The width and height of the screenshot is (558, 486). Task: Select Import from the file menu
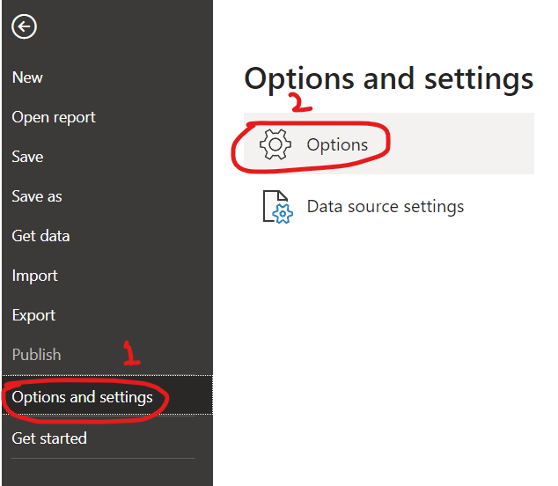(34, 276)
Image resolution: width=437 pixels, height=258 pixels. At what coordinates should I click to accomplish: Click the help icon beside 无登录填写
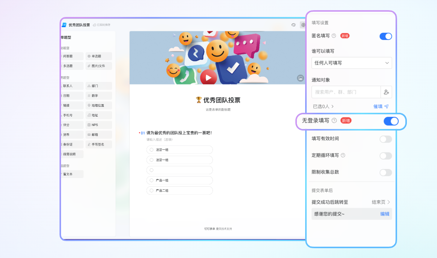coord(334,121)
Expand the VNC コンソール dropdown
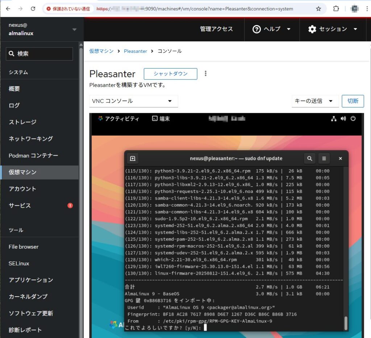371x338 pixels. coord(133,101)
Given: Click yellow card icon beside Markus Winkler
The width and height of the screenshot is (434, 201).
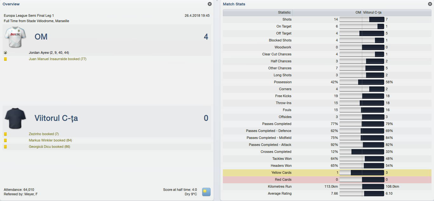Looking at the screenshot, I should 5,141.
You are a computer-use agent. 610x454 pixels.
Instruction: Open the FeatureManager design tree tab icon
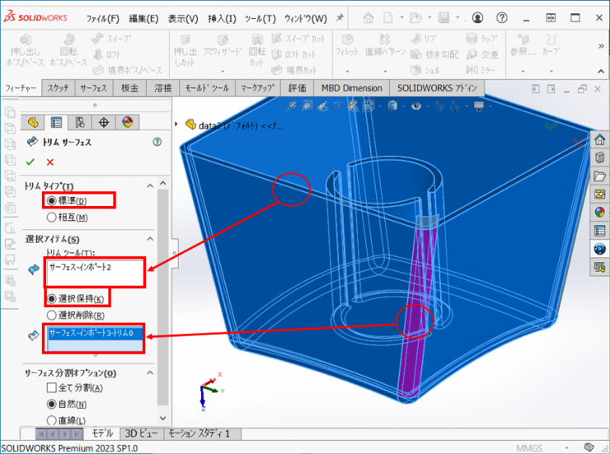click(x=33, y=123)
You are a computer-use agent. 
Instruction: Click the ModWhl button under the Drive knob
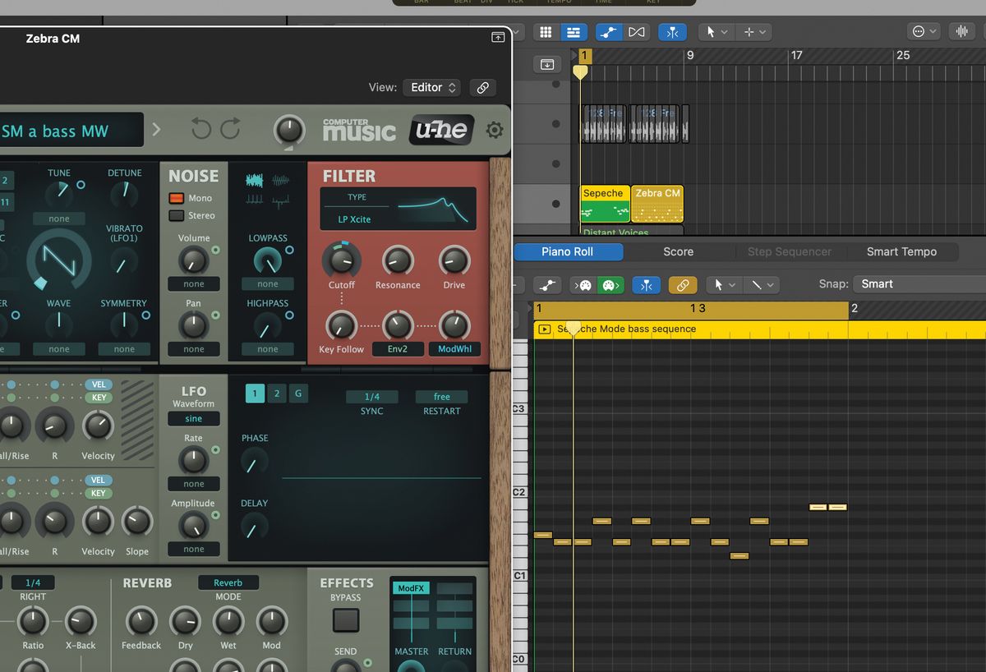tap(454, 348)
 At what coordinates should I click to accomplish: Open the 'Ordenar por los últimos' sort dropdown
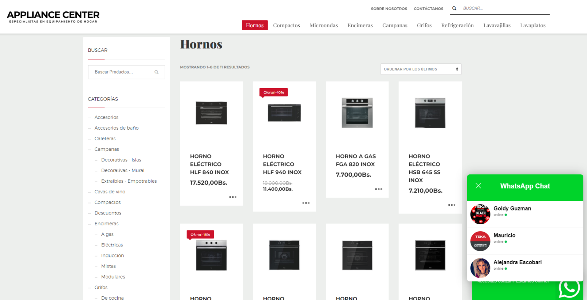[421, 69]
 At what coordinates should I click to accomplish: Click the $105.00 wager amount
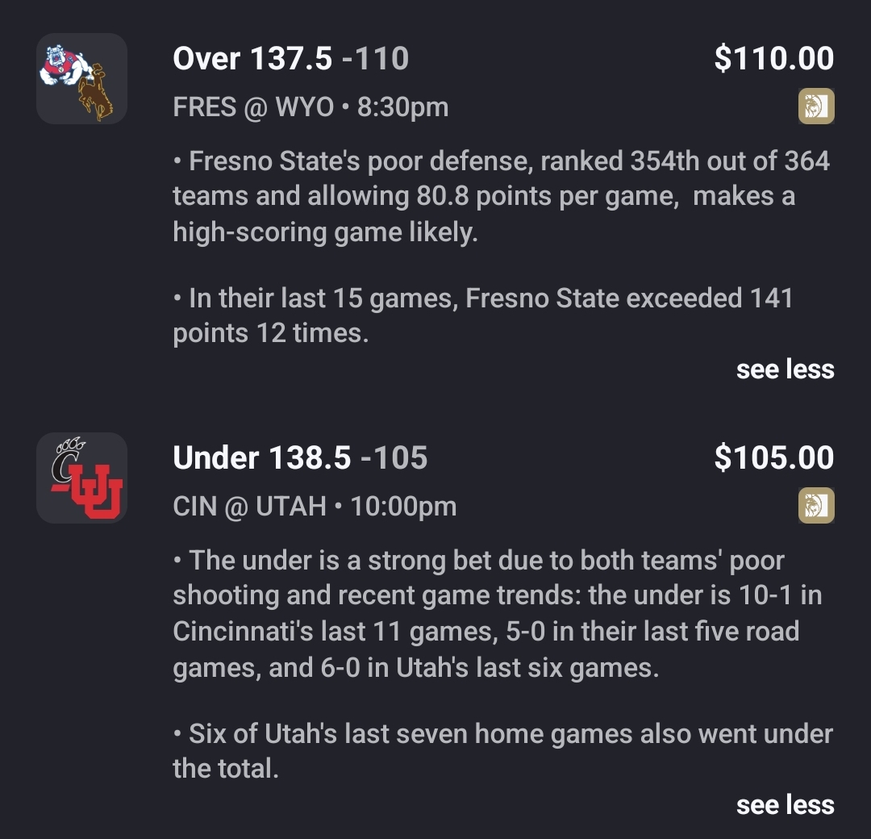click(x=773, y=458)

☆ ☆ ☆ ☆

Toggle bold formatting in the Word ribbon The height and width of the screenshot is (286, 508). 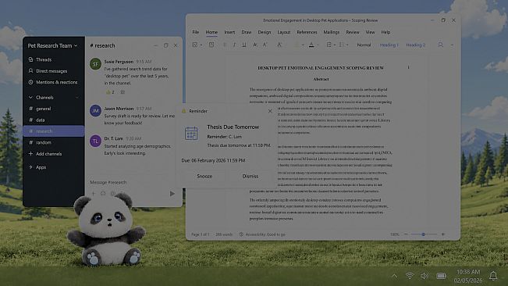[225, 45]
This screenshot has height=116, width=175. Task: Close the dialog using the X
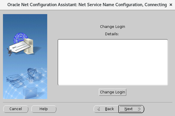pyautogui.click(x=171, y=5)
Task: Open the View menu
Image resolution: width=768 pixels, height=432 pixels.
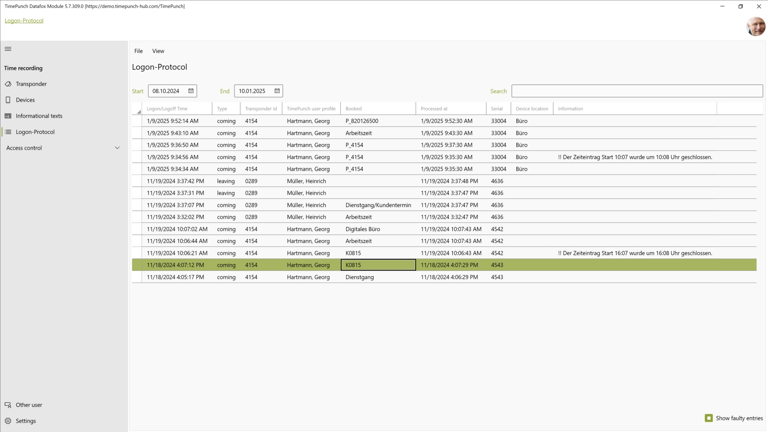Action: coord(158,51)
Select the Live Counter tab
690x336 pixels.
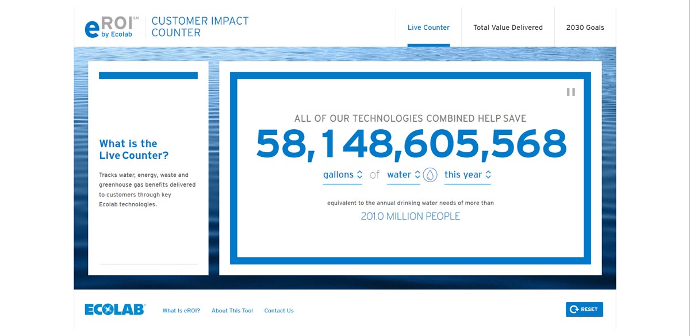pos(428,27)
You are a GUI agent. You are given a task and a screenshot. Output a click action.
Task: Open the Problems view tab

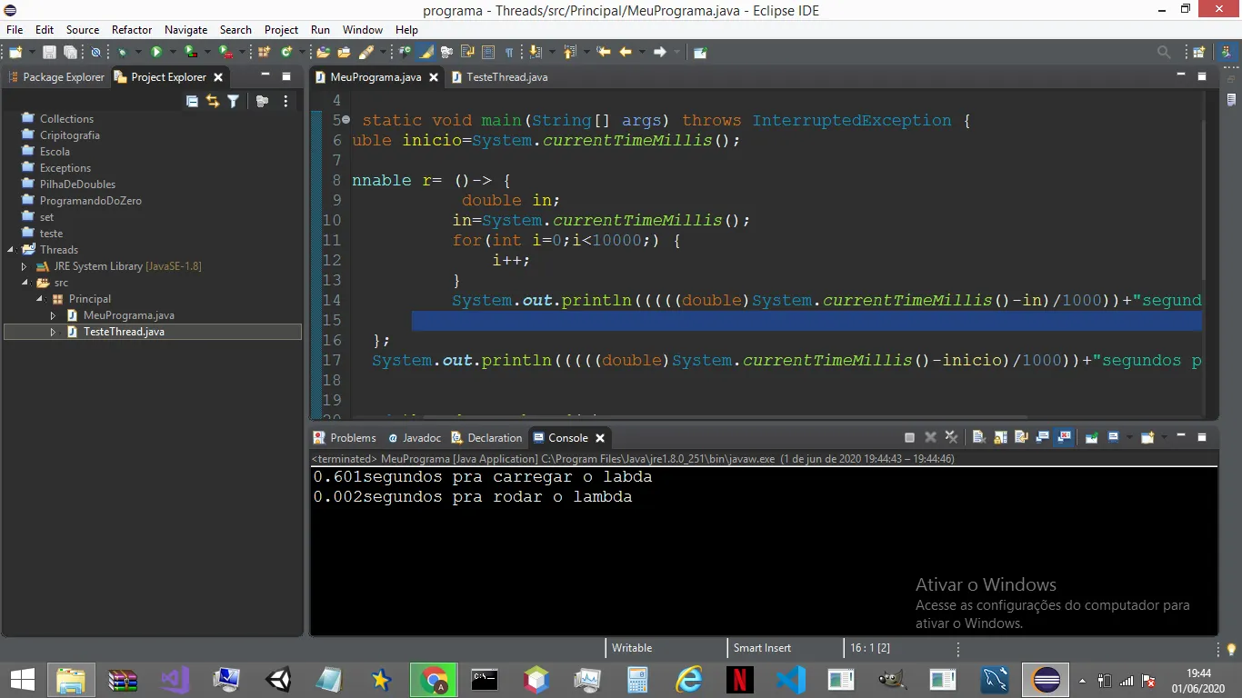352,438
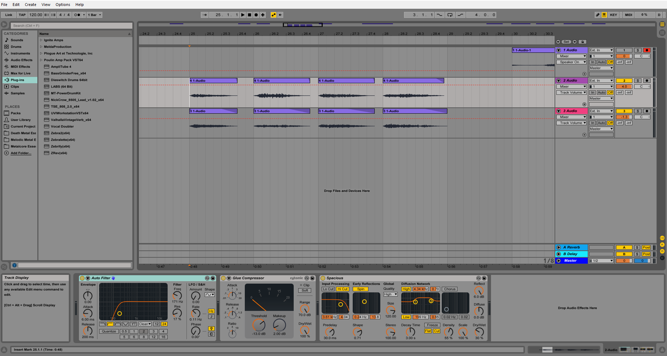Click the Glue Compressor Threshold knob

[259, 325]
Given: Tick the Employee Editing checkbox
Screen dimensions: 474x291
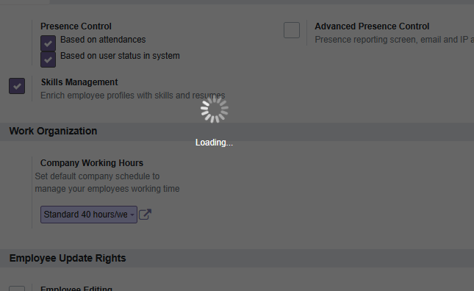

☆ ☆ ☆ ☆

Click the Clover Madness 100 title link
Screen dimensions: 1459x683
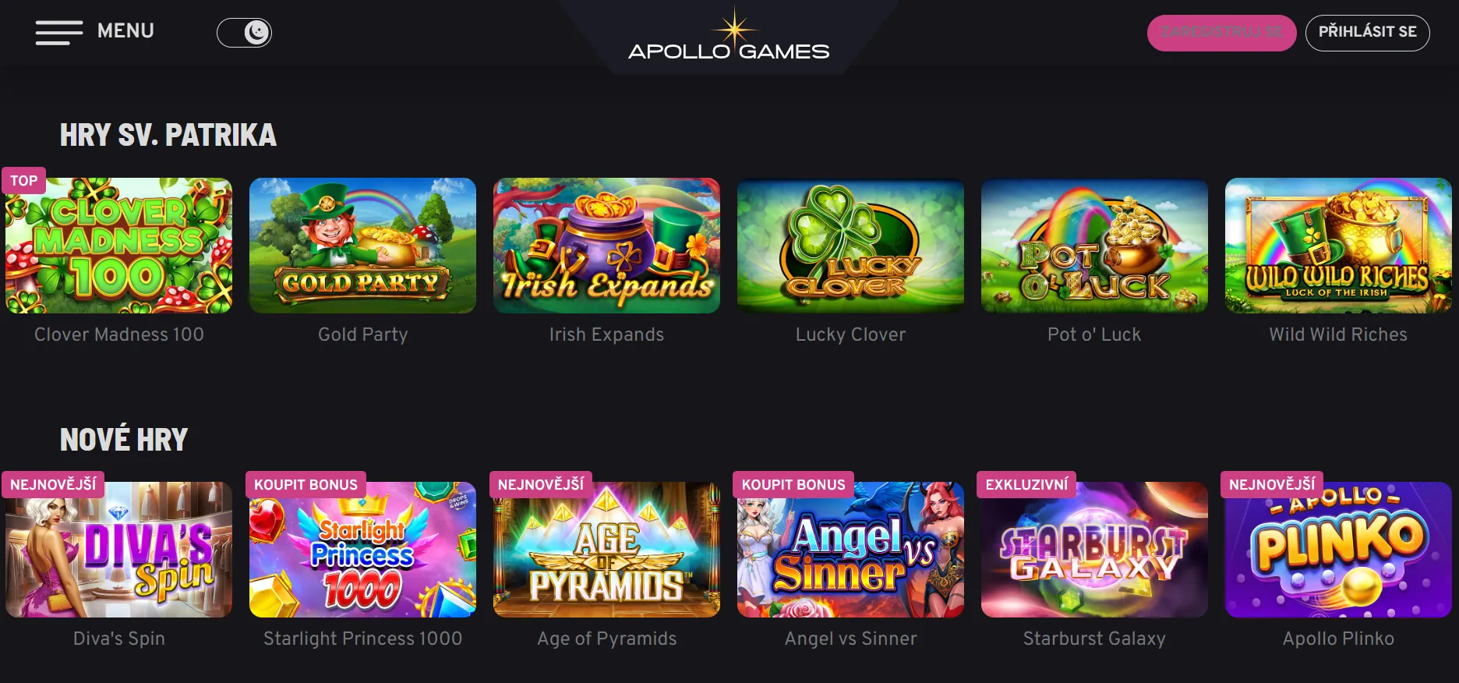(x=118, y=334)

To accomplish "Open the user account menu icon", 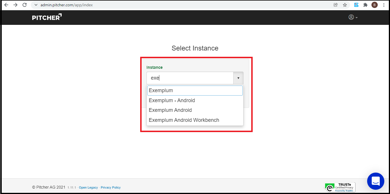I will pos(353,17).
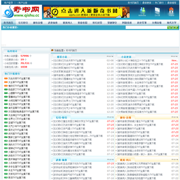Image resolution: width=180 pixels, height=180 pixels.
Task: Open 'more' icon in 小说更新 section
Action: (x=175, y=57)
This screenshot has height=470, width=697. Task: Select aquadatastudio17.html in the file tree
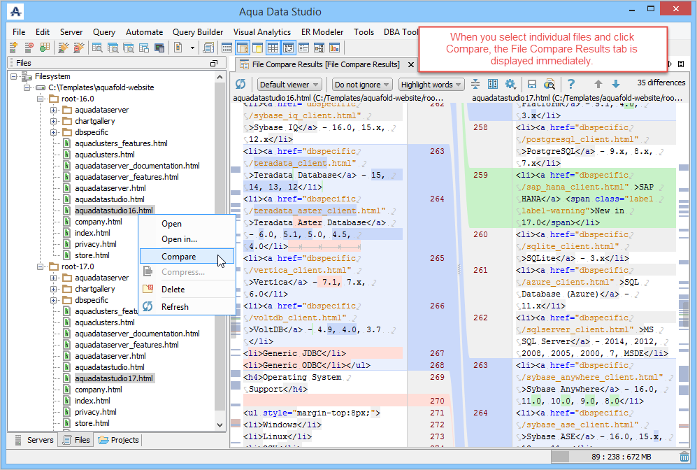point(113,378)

☆ ☆ ☆ ☆

* _How to complete this task_
Among the records above, find the lines that contain "computer" and copy every one.

* _Answer section_
You are a computer-use agent. 610x454 pixels.
You are a computer-use agent. 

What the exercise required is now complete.